Another idea being studied is the possibility of harnessing the power of regeneration that some amphibians possess. The Mexican axolotl, a type of salamander, is about nine inches long and has astonishing abilities to regenerate severed limbs, damaged brain tissue, and even a crushed spinal cord.89 Its genome was just recently sequenced, and you can be sure that researchers on aging will be looking for clues about how genetic therapies might help to regenerate aging human tissue. Interestingly, axolotls do not live particularly long, unlike, say, hydras, but their ability to avoid dying after accidents that would be fatal for most species is a promising direction for future research.
A large number of other drugs are being tested for antiaging properties. One that received a great deal of attention is thioflavin T, a chemical that extended life dramatically in a number of different species of worms, which, perhaps counterintuitively to nonscientists, differ from one another genetically more than mice and humans do. In one species, it doubled life span.90 But of course (to echo Felipe Sierra), humans are not worms.
One of the pernicious difficulties, as you may have gathered from the preceding pages, is that not everything that has a theoretical basis works in practice, and even when it does, not everything that works in a laboratory setting works in the real world. As Richard Klausner, CEO of Lyell Immunopharma, says:91
70–80 percent of findings in science that industry tries to translate to drugs or therapies just don’t work. They worked in one particular cell line in the lab, or one particular set of people. We’ve seen a history of faulty translation. For example, “low fat!” That was a boon for the food industry; less fat, less calories, you can eat more. The current obesity epidemic is a direct result of that faulty translation.
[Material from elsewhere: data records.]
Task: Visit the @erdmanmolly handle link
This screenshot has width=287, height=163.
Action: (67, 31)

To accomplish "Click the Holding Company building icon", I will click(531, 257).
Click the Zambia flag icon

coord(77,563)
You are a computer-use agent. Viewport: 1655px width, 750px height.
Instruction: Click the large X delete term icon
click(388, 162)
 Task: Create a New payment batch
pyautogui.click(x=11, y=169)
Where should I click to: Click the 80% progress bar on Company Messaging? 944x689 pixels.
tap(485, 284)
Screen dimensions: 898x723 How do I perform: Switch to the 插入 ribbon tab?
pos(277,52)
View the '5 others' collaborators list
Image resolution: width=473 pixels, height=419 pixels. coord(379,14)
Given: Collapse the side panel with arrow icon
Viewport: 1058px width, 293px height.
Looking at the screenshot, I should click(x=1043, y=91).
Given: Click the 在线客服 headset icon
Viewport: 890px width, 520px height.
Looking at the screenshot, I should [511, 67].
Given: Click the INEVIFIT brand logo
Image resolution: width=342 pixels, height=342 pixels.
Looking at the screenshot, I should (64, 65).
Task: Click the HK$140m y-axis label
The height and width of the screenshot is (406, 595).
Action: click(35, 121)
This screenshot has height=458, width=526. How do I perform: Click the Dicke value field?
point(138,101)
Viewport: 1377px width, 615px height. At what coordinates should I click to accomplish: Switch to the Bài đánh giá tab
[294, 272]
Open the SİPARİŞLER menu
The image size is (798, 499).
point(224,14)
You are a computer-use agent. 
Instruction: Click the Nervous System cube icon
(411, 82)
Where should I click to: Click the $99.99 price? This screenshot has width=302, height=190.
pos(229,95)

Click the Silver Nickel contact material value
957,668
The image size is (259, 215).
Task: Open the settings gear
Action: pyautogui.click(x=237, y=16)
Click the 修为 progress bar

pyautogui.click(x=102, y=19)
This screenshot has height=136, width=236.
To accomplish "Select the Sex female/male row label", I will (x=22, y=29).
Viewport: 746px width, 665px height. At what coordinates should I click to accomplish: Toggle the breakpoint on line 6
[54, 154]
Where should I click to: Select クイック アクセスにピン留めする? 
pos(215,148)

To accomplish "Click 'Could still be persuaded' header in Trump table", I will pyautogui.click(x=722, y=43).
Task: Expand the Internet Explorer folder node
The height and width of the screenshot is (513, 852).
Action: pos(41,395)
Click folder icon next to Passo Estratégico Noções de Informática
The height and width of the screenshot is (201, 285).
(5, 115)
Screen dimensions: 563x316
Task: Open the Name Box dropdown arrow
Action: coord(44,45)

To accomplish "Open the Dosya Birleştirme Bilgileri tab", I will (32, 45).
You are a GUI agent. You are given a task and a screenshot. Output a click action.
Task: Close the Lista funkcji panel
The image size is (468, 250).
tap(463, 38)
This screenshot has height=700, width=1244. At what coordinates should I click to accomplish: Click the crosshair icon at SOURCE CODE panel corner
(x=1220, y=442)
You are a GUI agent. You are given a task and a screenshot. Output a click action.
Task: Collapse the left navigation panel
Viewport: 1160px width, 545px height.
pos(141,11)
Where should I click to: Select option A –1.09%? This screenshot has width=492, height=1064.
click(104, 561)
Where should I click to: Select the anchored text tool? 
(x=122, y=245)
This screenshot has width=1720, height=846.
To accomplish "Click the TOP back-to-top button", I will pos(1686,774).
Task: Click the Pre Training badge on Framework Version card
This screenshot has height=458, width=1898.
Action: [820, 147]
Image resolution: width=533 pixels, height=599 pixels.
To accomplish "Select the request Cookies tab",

An octogenarian today can count on living another eight years, four years longer than eighty-year-olds had in 1990. Centenarians live longer than ever before after they have reached one hundred.92 And the number of people over eighty who are making meaningful contributions, to their families, to their communities, and to the world, is increasing as we find health spans increasing dramatically. We are living in a time during which being old means more health and more opportunities than at any point in recorded history. Sixty-year-olds are doing the things that forty-year-olds used to do. It is no longer surprising to hear about people in their eighties who still work. In the United States, eight out of one hundred senators are in their eighties. In the House of Representatives, generally a younger group, nine members are in their eighties. Among Fortune 500 CEOs, five are over seventy-seven. Jane Fonda, eighty-one, is starring in the hit TV show I mentioned earlier, Grace and Frankie, Jiro Ono, aged ninety-four, is considered the world’s greatest sushi chef and still works in his world-class Tokyo restaurants, and Rita Moreno, eighty-eight, just finished a three-year run in another hit TV show (One Day at a Time).
We really don’t know how to extend health span or life span with any certainty. You could avoid smoking, and war, and getting repeatedly hit in the head. You can be conscientious about vaccination, hygiene, exercise, not working too hard, being warm in the winter and cool in the summer, and eating noncontaminated fresh produce all year long …
Or you could be like Jeanne Calment and smoke until you’re 117. Or like Richard Overton, the oldest surviving World War II veteran (at the time of his death), who lived to be 112 and whose secret to a long life was cigars (twelve a day), whiskey, and coffee (with three teaspoons of sugar).93 Fate is capricious.